_Raw records_:
— start —

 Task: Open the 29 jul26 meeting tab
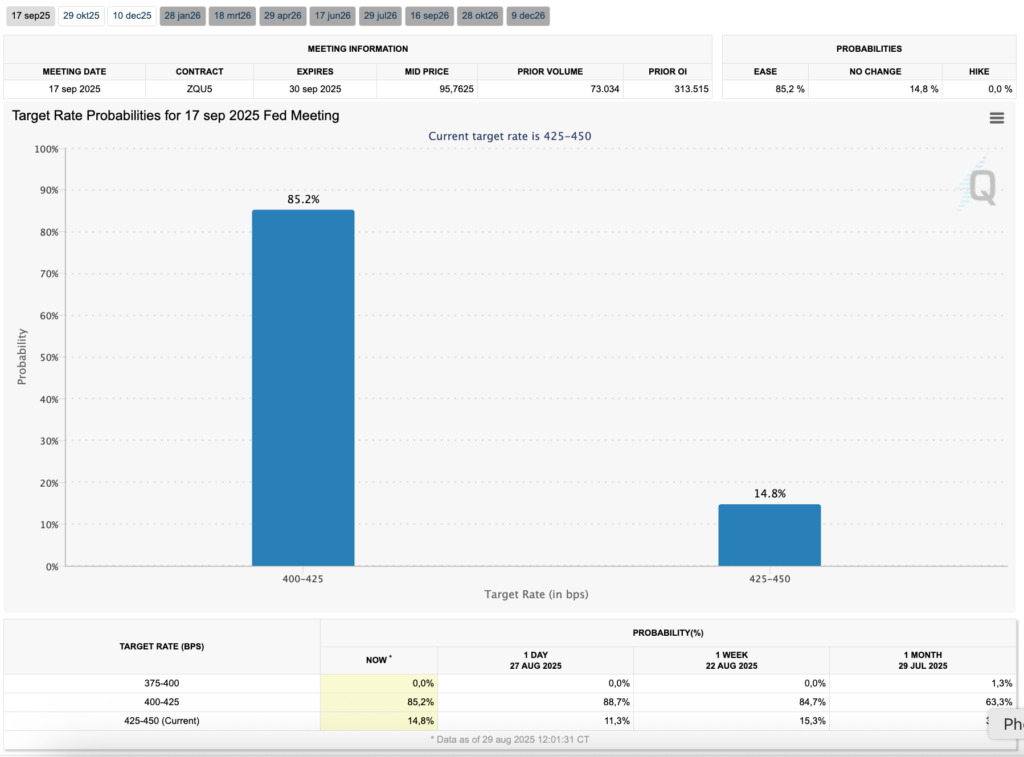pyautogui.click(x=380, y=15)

— end —
— start —

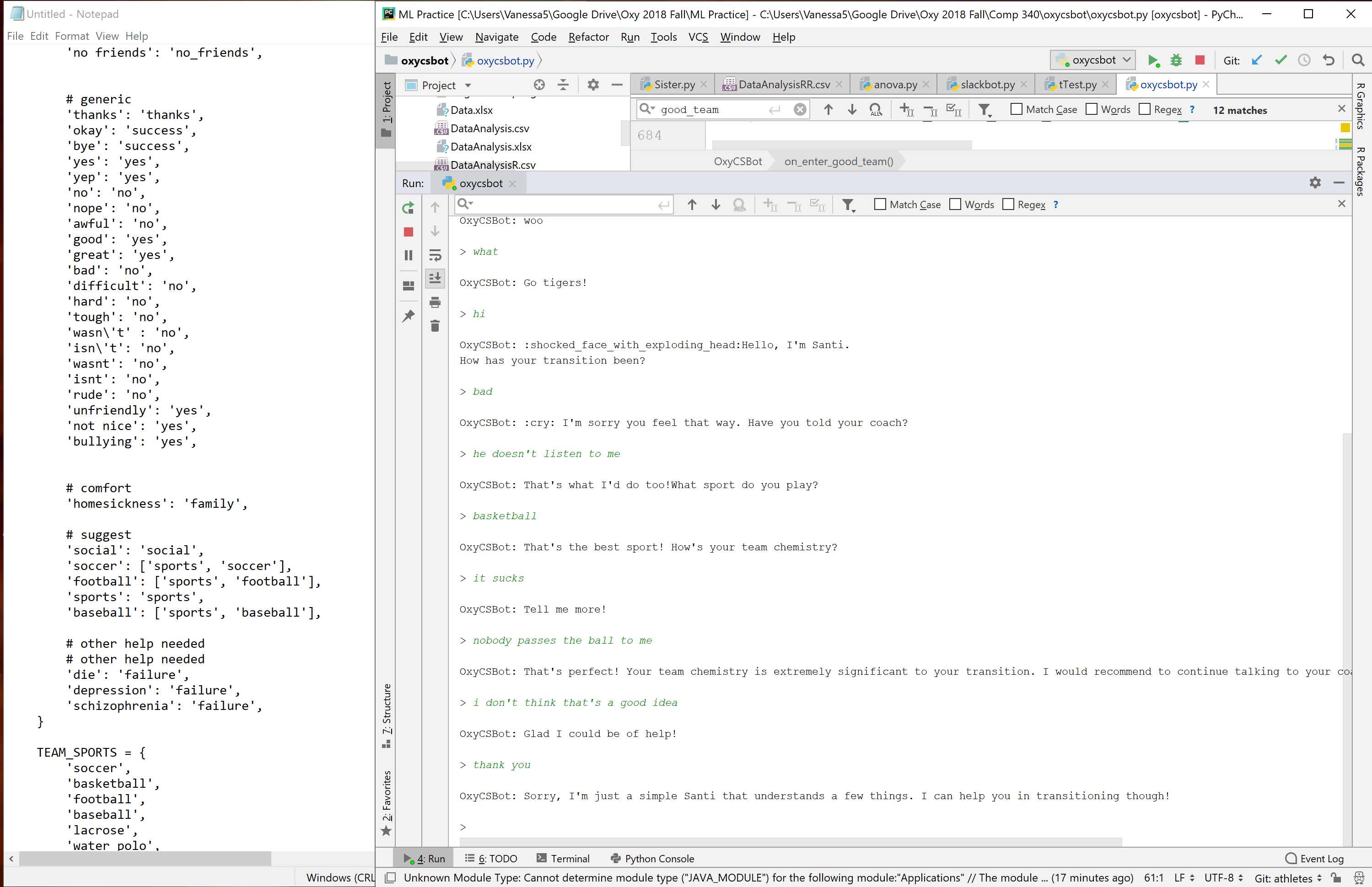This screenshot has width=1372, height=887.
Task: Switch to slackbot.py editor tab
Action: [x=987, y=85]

— end —

_To be done_: Edit the records from the line with "This screenshot has width=1372, height=887." to the line with "Action: [x=987, y=85]" by changing "slackbot.py" to "main.py" and keeping everything else the same. Return only those lines, and leave out the pictures.

_Complete answer_:
This screenshot has width=1372, height=887.
Task: Switch to main.py editor tab
Action: [x=987, y=85]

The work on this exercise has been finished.